Selon un rapport déclassifié par Washington, les Etats-Unis et l'URSS étaient sur le point de lancer un conflit nucléaire en novembre 1983.
La National Security Archive des Etats-Unis a déclassifié fin octobre un rapport de février 1990 du Conseil consultatif pour le renseignement étranger auprès du président américain (President's Foreign Intelligence Advisory Board, PFIAB), rapporte Lenta.ru.
Selon les auteurs du rapport, les actions irréfléchies des Etats-Unis ont placé les relations avec l'Union soviétique au bord d'une guerre pendant les exercices militaires Able Archer 83, consacrés au début d'un conflit nucléaire.

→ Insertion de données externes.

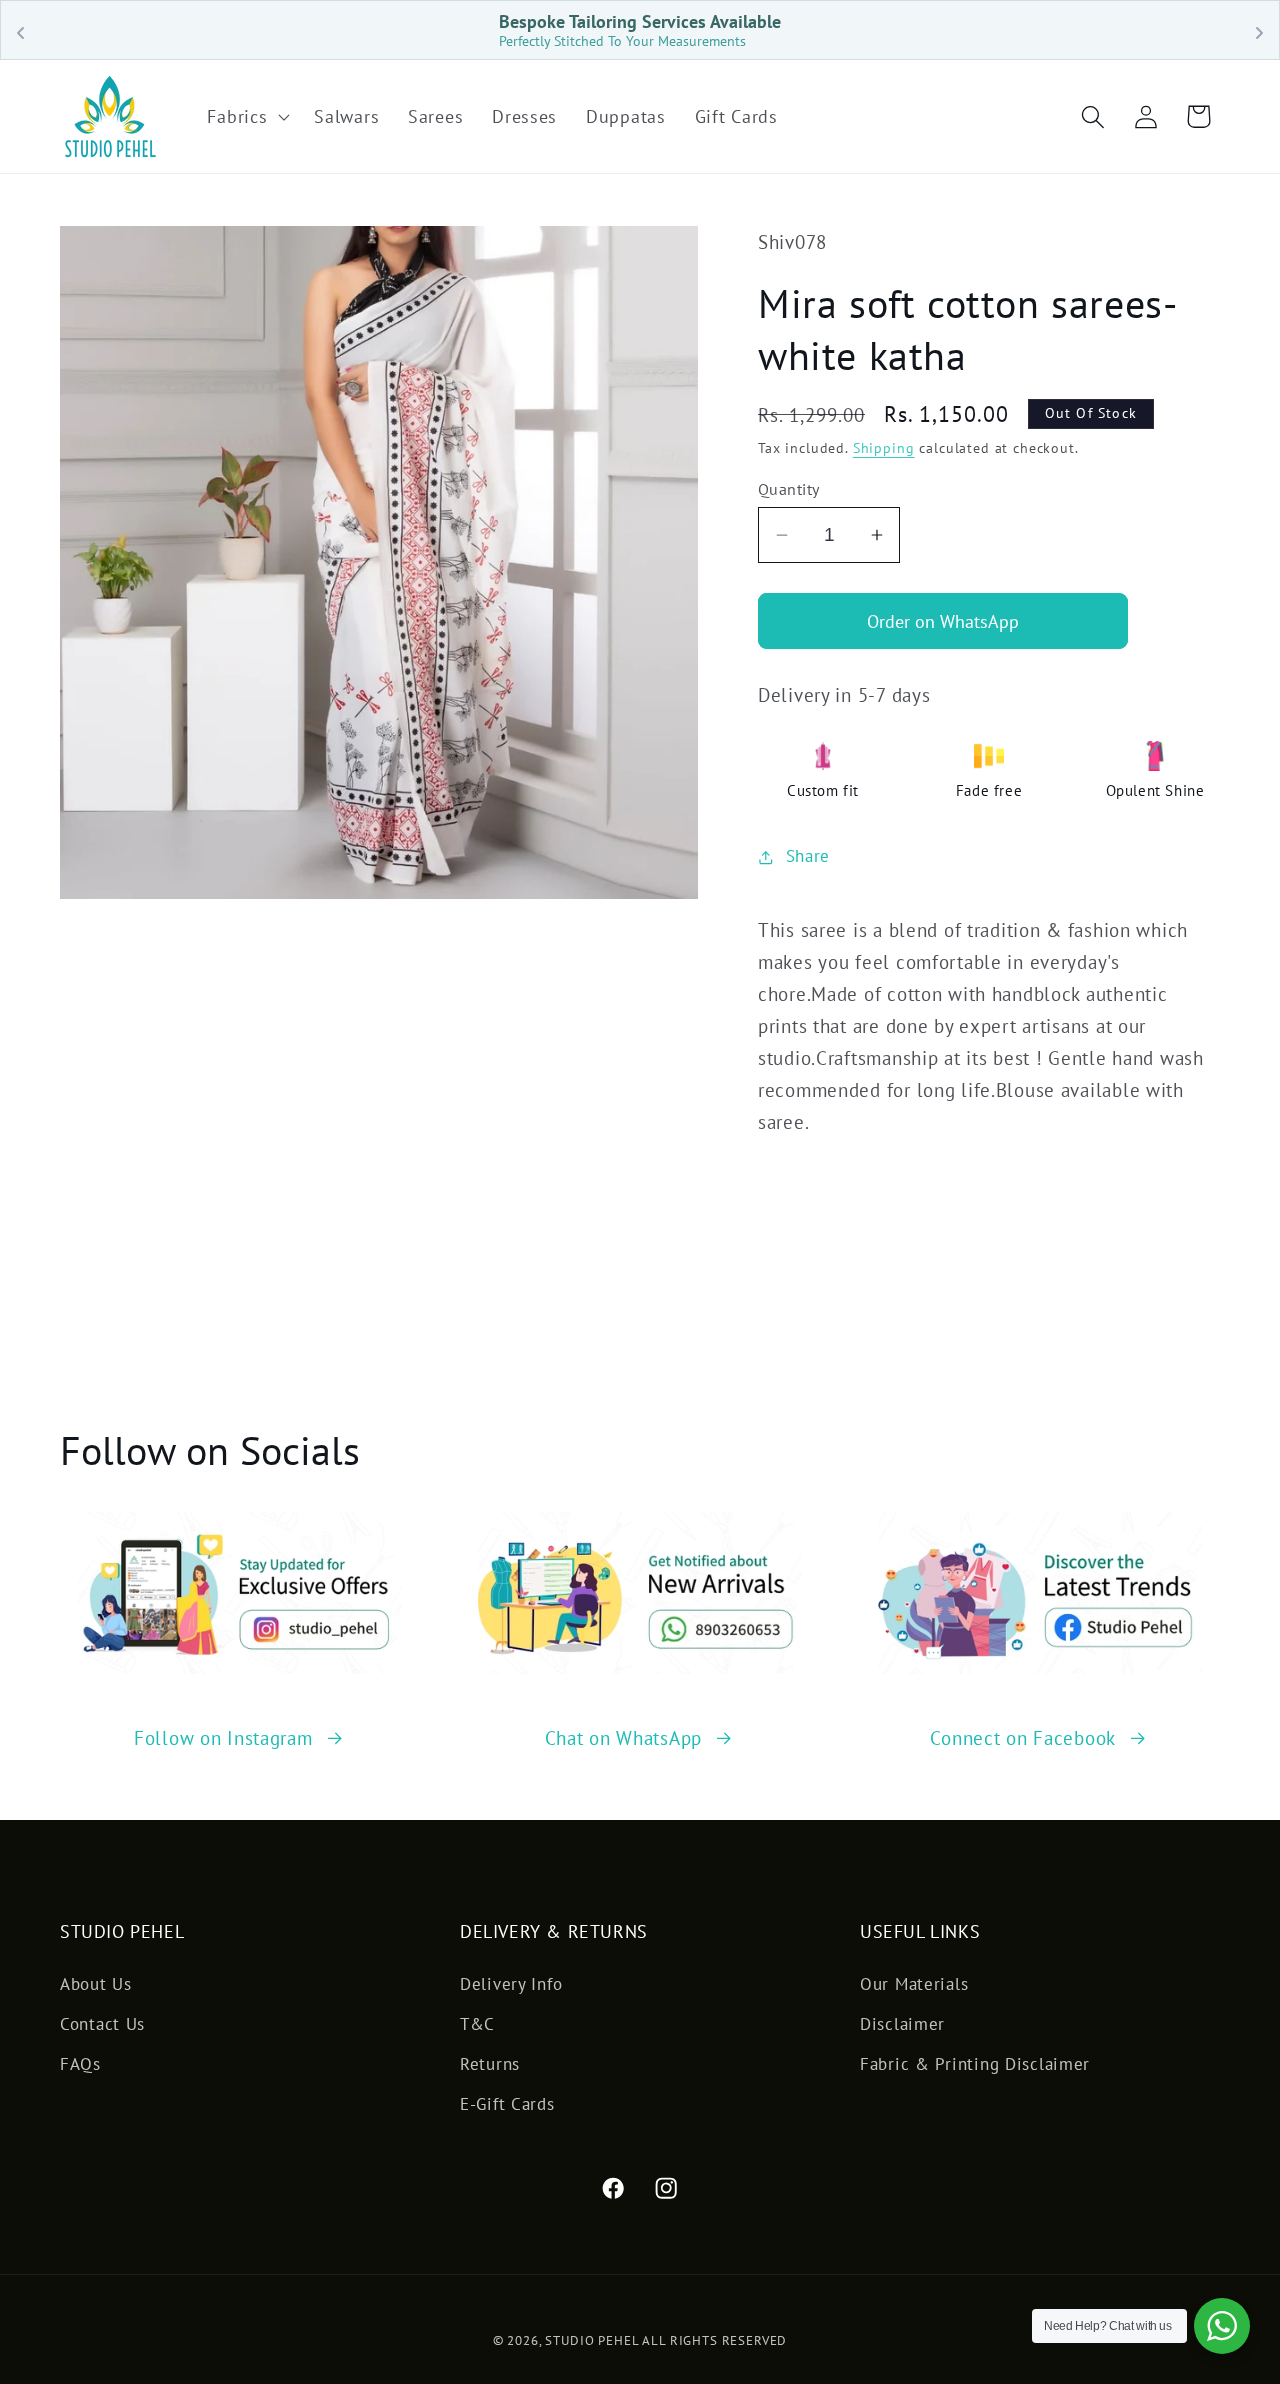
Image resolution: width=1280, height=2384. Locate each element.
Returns (490, 2064)
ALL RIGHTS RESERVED (714, 2340)
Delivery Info (511, 1984)
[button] (246, 116)
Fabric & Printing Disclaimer (975, 2064)
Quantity (789, 489)
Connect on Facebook (1023, 1737)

Le scénario des exercices américains Able Archer 83, organisés dans le cadre des manœuvres d'automne traditionnelles de l'Otan, comprenait plusieurs provocations importantes que l'URSS aurait pu prendre pour la préparation d'une frappe nucléaire réelle. Pendant les exercices, des bombardiers américains munis de maquettes de bombes nucléaires ont survolé l'Europe.
Par ailleurs, l'Otan a pour la première fois porté l'état d'alerte de ses troupes au niveau maximal DEFCON 1 ("blanc", ou "guerre nucléaire imminente"), alors que le niveau précédent, DEFCON 2 ("rouge"), n'a été décrété que pendant la crise des missiles de Cuba et l'opération Tempête du désert en Irak. Le niveau d'alerte DEFCON 1 a été simulé, mais les autorités soviétiques avaient des raisons de s'inquiéter, puisque l'Otan avait utilisé de nouveaux codes de communication et imposé un silence radio.
En réponse, l'URSS et ses partenaires du Pacte de Varsovie ont placé les Forces aériennes de la Pologne et de la République démocratique d'Allemagne en état d'alerte renforcé, intensifiant les vols de reconnaissance et suspendant les vols d'entraînement. Selon le rapport, "des têtes nucléaires ont été transportées par hélicoptères vers des sites de lancement". Les agents secrets soviétiques en Occident ont reçu l'ordre de rechercher des signes de préparation d'une frappe nucléaire contre l'URSS.
L'Otan et avant tout les Etats-Unis n'ont pas remarqué cette réaction nerveuse du Kremlin. Mais les mesures prises par Moscou ont inquiété le Royaume-Uni. La première ministre Margaret Thatcher a informé les Etats-Unis des préparatifs militaires soviétiques.
La CIA et les autres services secrets américains avaient du mal à croire que l'URSS soupçonnait leur pays de préparer une apocalypse nucléaire et s'apprêtait à riposter. Selon le rapport, les responsables américains qualifiaient cette hypothèse d'absurde, puisque la riposte soviétique aurait porté un préjudice inadmissible aux Etats-Unis même si la première frappe nucléaire américaine avait détruit la plupart des silos soviétiques.
Moscou s'était antérieurement engagé à ne jamais utiliser en premier les armes nucléaires et considérait donc le déploiement de missiles américains Pershing II en Europe et le développement par Washington du projet Initiative de défense stratégique (IDS, dite aussi Guerre des étoiles) comme la préparation d'une guerre nucléaire contre l'URSS.
Les journaux soviétiques ne cessaient d'exposer la position russe à ce sujet et de dénoncer la politique agressive des Etats-Unis. Mais les autorités américaines ne les prenaient pas au sérieux, qualifiant ces articles de propagande.
Ce n'est qu'en mai 1984 que le chef de la CIA William Casey a soumis un mémorandum au président Ronald Reagan avec une nouvelle interprétation des événements de 1983. Selon ce document, Moscou avait effectivement estimé que les Etats-Unis pouvaient lancer une guerre nucléaire à l'automne 1983 sous le couvert des exercices Able Archer 83.
Les Etats-Unis peuvent toujours considérer la Russie, héritière en droit de l'URSS, comme l'Empire du mal et se persuader que toutes les informations publiées dans ce pays sont de la propagande. Mais cela signifie que les autorités américaines ne comprennent pas les mobiles des dirigeants russes et risquent de se retrouver à tout moment en état de confrontation avec Moscou.
Selon les télégrammes du département d'Etat américain publiés par WikiLeaks, Moscou a prévenu Washington dès 2008 que le rapprochement entre l'Otan et l'Ukraine pourrait provoquer "une guerre civile dans ce pays et la Russie serait obligée de décider si elle doit s'immiscer dans le conflit alors qu'elle ne voudrait pas le faire". On a vu la réalisation de ce scénario en février-mars 2014.
Les dirigeants américains risquent d'être surpris par les actions de Moscou s'ils considèrent toujours les propos du Kremlin comme un simple moyen de pression et de la propagande, sans les prendre au sérieux.